National Tradesmen Day, Sept. 19, serves as a reminder of the vital role tradespeople play in lifting, access and other industrial sectors. While machinery continues to evolve, workers remain central to safe and efficient operations.
In a message marking the day, Terry J. Ryals, director at Speedshield, urged the industry to ensure safety technology enhances rather than undermines worker performance.
When Safety Technology Becomes the Enemy
National Tradesmen Day is a chance to recognize and celebrate the people who keep the wheels of industry turning. Those with dirty boots on the ground, those co-ordinating and overseeing projects, and those operating heavy equipment and complex machinery, usually in environments where there’s zero margin for error. Tradespeople are valuable because of the experience they bring to their roles day after day, but they also have an uncanny ability to adapt, improvise, and keep things moving safely and efficiently in challenging conditions. That combination of skill, knowledge, and human awareness is something no machine can replace.

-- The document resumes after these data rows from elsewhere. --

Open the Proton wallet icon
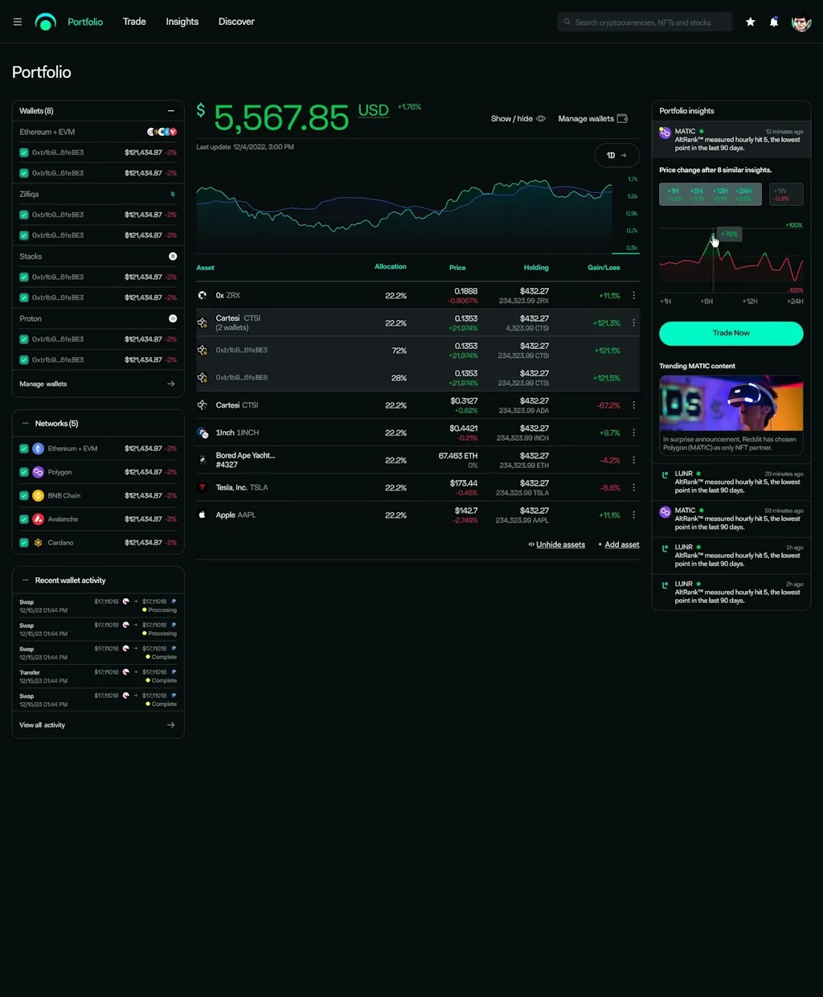The image size is (823, 997). coord(174,318)
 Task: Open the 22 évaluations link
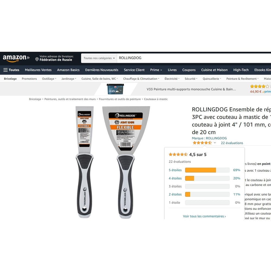(232, 143)
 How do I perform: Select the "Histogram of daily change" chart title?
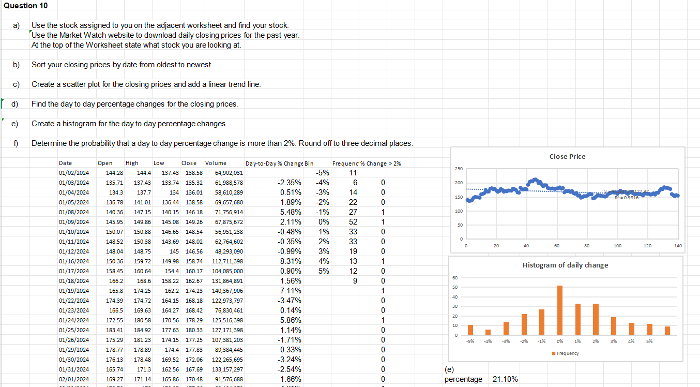pyautogui.click(x=565, y=265)
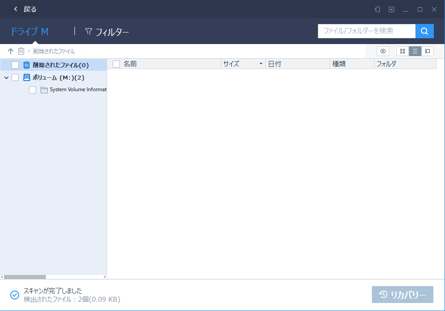Image resolution: width=445 pixels, height=311 pixels.
Task: Click the trash icon in the breadcrumb bar
Action: pyautogui.click(x=21, y=51)
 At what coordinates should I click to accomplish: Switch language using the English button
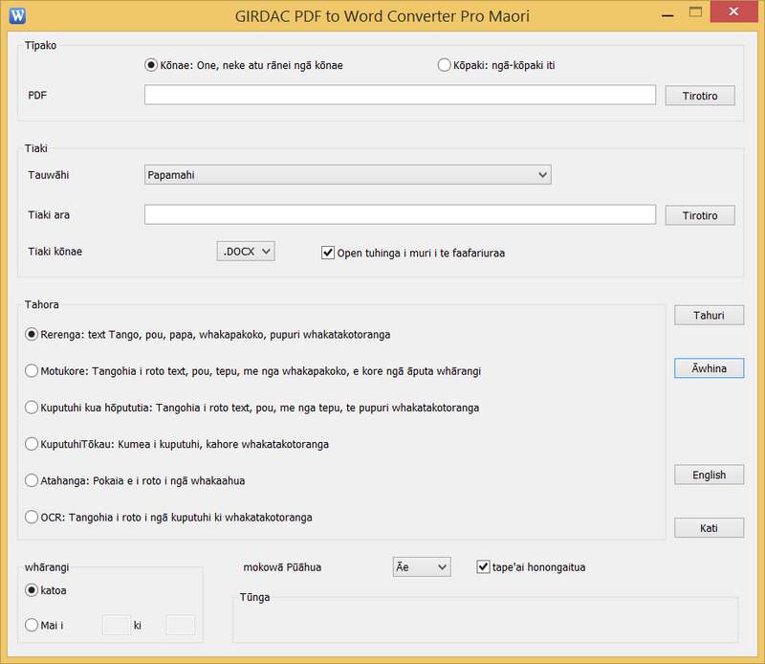[x=709, y=475]
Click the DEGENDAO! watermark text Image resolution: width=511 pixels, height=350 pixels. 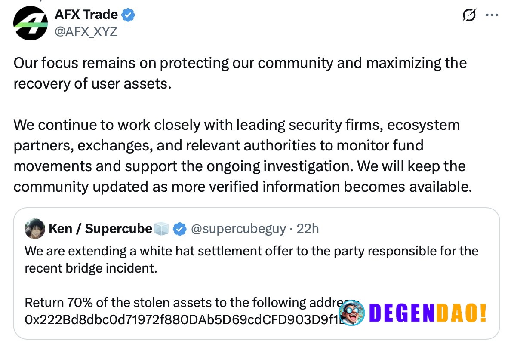tap(428, 313)
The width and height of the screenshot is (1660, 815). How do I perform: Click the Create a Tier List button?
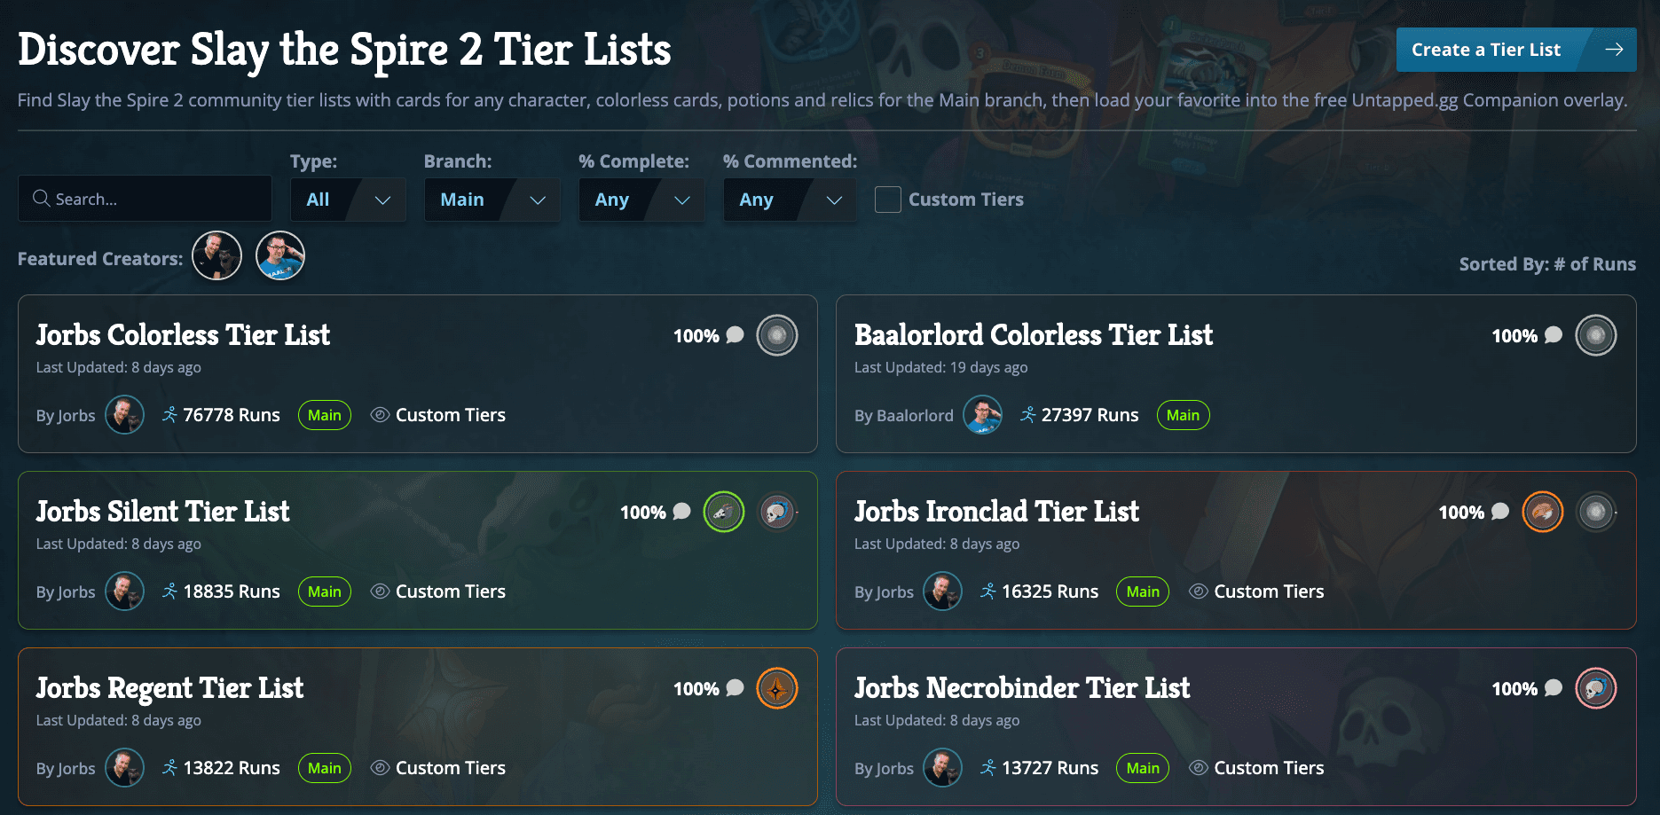pos(1516,50)
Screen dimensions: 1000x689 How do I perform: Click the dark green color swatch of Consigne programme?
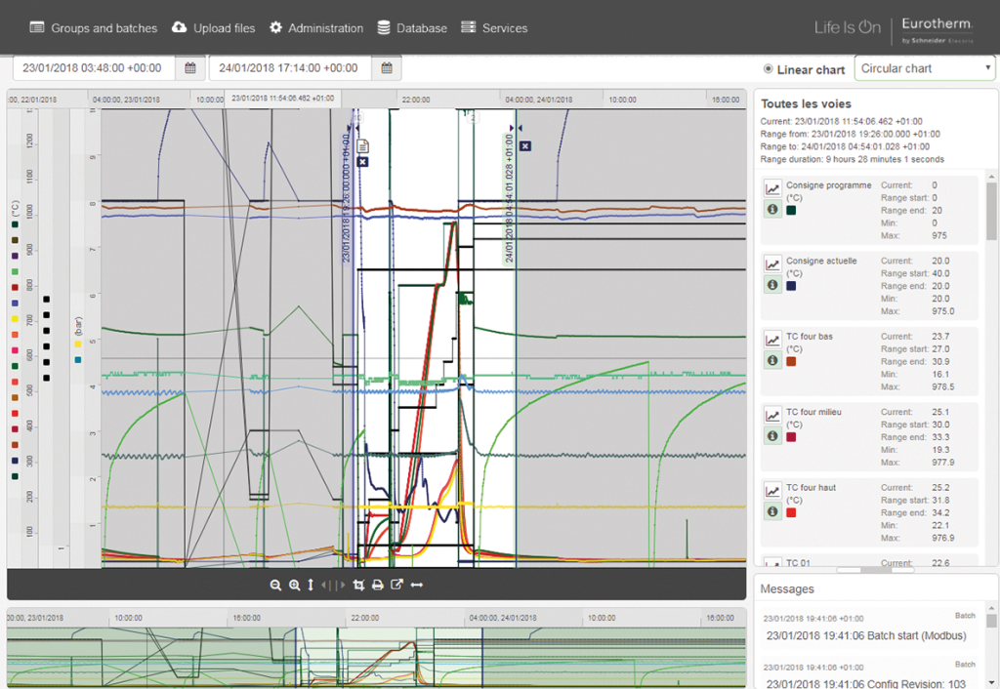click(x=791, y=209)
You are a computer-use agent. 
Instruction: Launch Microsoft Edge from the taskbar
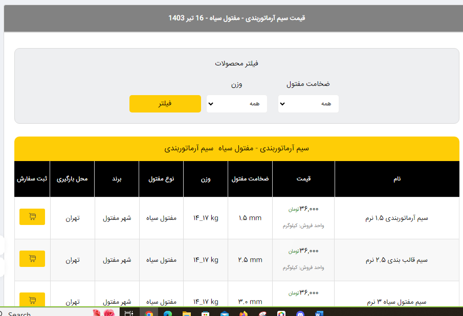tap(168, 313)
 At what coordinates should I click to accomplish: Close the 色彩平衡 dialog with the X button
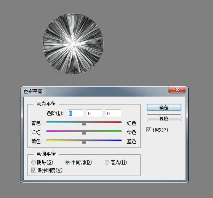tap(177, 90)
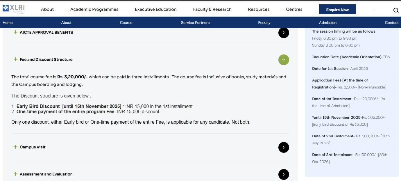Click the Campus Visit arrow circle
The image size is (401, 181).
click(x=284, y=147)
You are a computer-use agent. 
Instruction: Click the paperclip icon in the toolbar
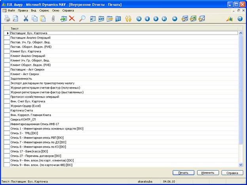(53, 19)
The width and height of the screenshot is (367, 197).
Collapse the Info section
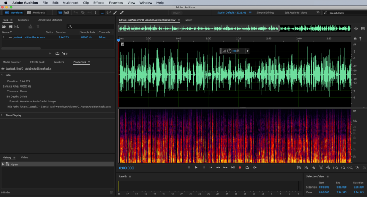(2, 75)
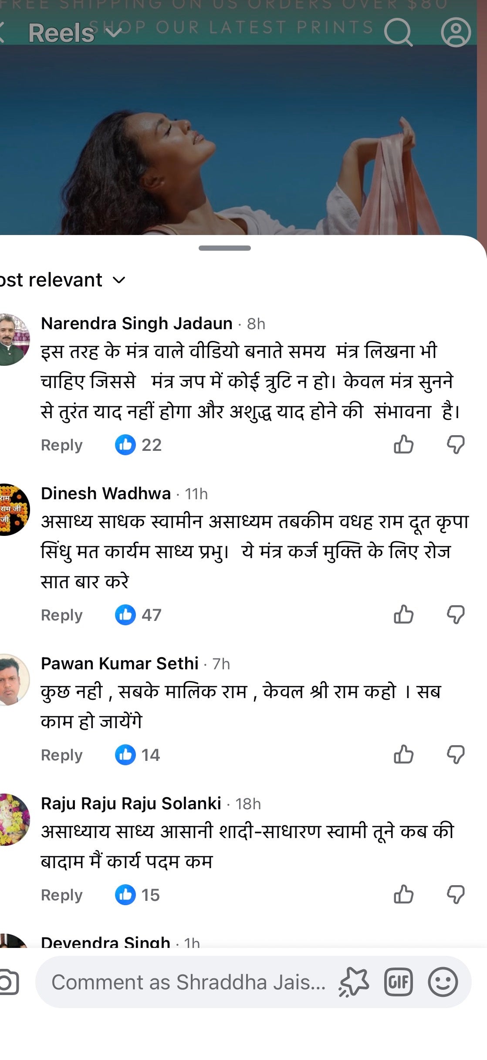487x1060 pixels.
Task: Open the profile account icon
Action: pos(456,32)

Yet, at the same time, the sheer scale and power of modern industrial equipment means that tradespeople are beginning to face levels of risk that can catch even the most practiced worker off-guard. There are more than 40,000 manufacturers of industrial machinery in the US alone, each doing what they can to minimize risk and keep tradespeople safe. Often, that means layering on more alert systems – buzzers, sirens, and flashing lights. And while technologies like pedestrian detection are fitted to these machines, they often flag so many false alerts that work begins to slow, and tradespeople lose trust in the very systems designed to keep them and their colleagues safe. Over the years we’ve seen ‘alert fatigue’ creep in, where tradespeople become so overwhelmed by the number of audible alerts and false alarms that it becomes almost impossible to maintain full concentration and situational awareness. The role of technologists like us is to listen closely to these challenges and create safety solutions that work with tradespeople rather than against them. Rather than layer on more alerts, we need to ensure that the alerts that do sound are timely and accurate. Technology should be used to take the heavy burden of vigilance away from workers rather than trying to catch them out – whether that’s through pedestrian detection, telemetry, or predictive maintenance that spots issues before they become hazards.
Tradespeople will remain central to everything from building infrastructure to keeping global logistics flowing. This National Tradesmen Day, it’s worth remembering that the future of industry depends not just on innovation in machines, but in the safety, wellbeing, and expertise of the people who operate them.
Terry J Ryals, Director, Speedshield
Ryals’ comments point to a key issue for the lifting industry: the risk of overloading workers with alarms and warnings that may desensitize them to real dangers. He stressed that the future of industrial safety lies in precision — providing timely, accurate alerts and using tools like telemetry and predictive maintenance to reduce hazards before they appear.